Fri | Nov 27, 2020

Engaging Expressions - Blend of performing arts enthuses audience

Published:Tuesday | August 23, 2016 | 12:00 AMShereita Grizzle
Yashika Graham
Kai Falconer

A change of venue from Merl Grove High to Jampro in New Kingston did not stop patrons from coming out for an evening of great entertainment at the second annual staging of 'Expressions' on Sunday.

Subtitled 'The Jamaican Chapter', the concert aimed at showcasing local talent, including up-and-coming performers in music, poetry, dance and other artistic endeavours. There was hardly an empty seat left close to showtime at 7 p.m.

Veteran M'Bala captivated the audience and had persons dancing away to the beat of his drums. With tambourines strapped to his feet, the seasoned performer took patrons on an instrumental journey and hypnotised with the stories he told through the sounds emanating from his drums. By the time M'Bala was through beating the ketehs, guests were fully engaged and ready for more.

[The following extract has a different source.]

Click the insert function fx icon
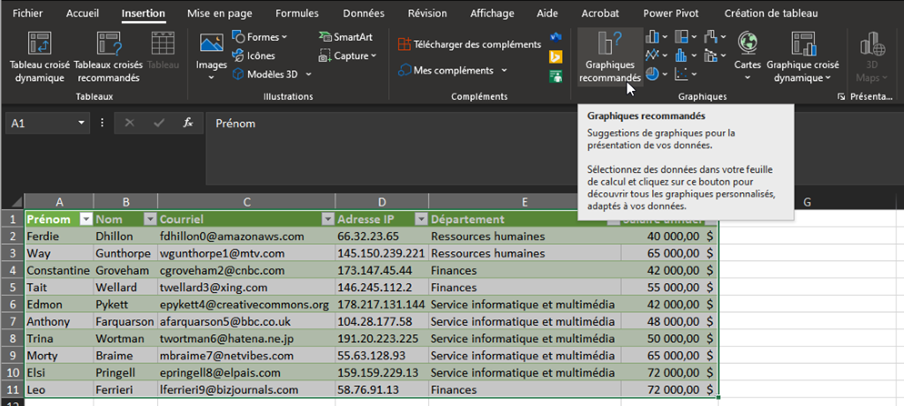904x406 pixels. [187, 123]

They got just that when the Portmore Dance Theatre Company made their appearance. The group did an African-inspired routine and had the crowd rocking along to their high-energy performance, some audience members attempting to copy a few of the moves.

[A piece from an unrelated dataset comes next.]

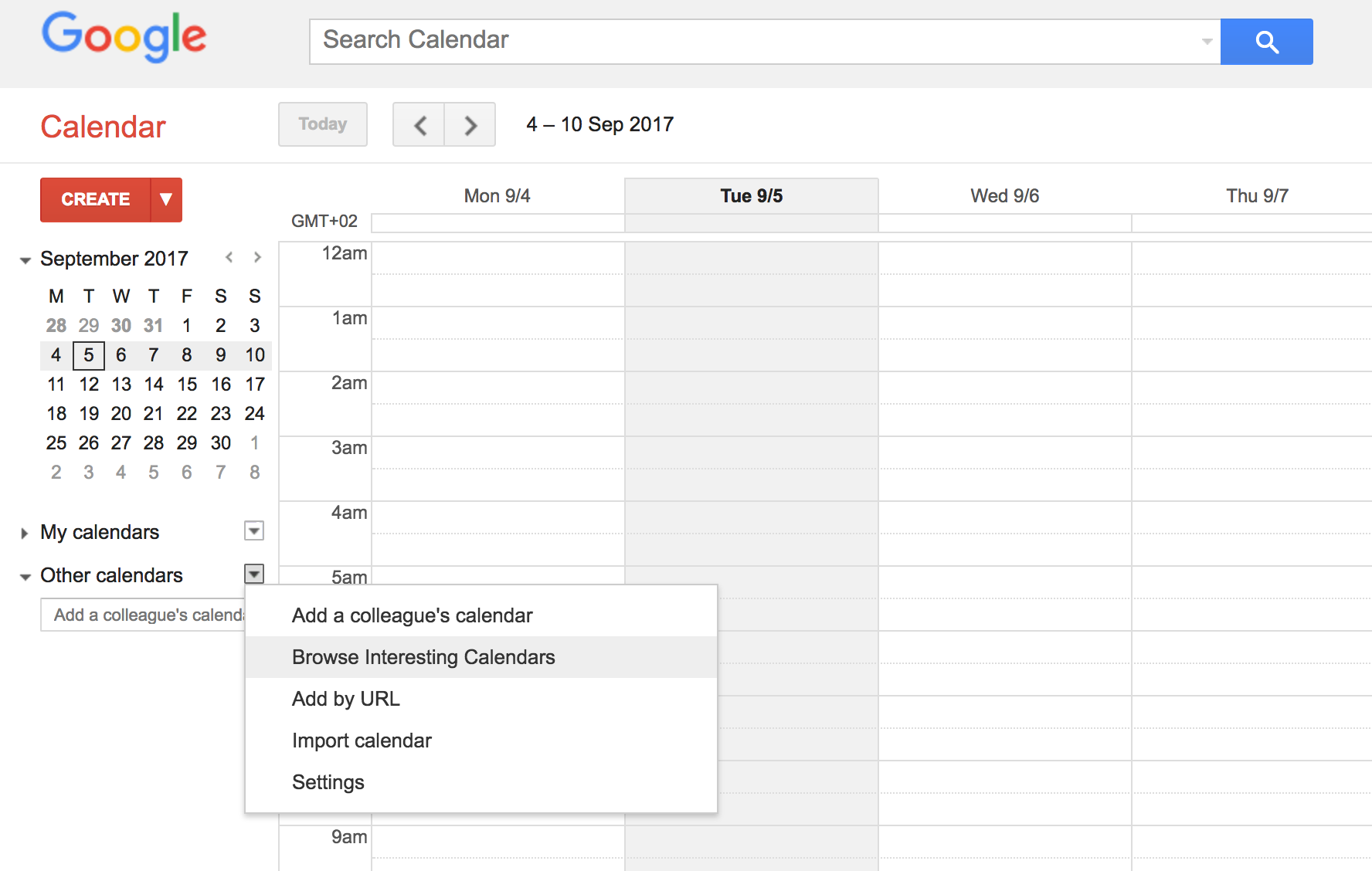This screenshot has width=1372, height=871.
Task: Open the CREATE button dropdown arrow
Action: tap(165, 199)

After those high-energy opening performances, the first poet of the night, Britan Wright, had his work cut out in keeping the bar up and he did just that. Wright had the guests, especially the women, in a frenzy with Black Woman. In the ode to all strong African women, Wright complimented everything unique about the female gender, his rhymes resonating and mesmerising.

He had the crowd's attention at the end of that piece and went on to deliver another strong poem, Nuff Man. This highlighted some of the experiences many men miss out on, simply because they are not Jamaican. He talked about things that make Jamaicans unique, from playing Mama Lashy to drinking coconut water from the coconut itself.

He made way for Kai Falconer, the lone female poet in that segment of the programme, who held her own by delivering a powerful set. Her rhymes demonstrated reasoning well beyond her youthful years, as Falconer talked about many issues facing young people. She used her piece to encourage young people to not only challenge the status quo, but embrace their uniqueness.

In a break from the poetry, Kimberly Wilson thrilled with music from her violin.

On a night that saw many outstanding young performers, poet Yashika Graham, dancer Keenan Fletcher, saxophonist Deshaun Fender and the event's conceptualiser, Najuequa Barnes, also put in excellent performances.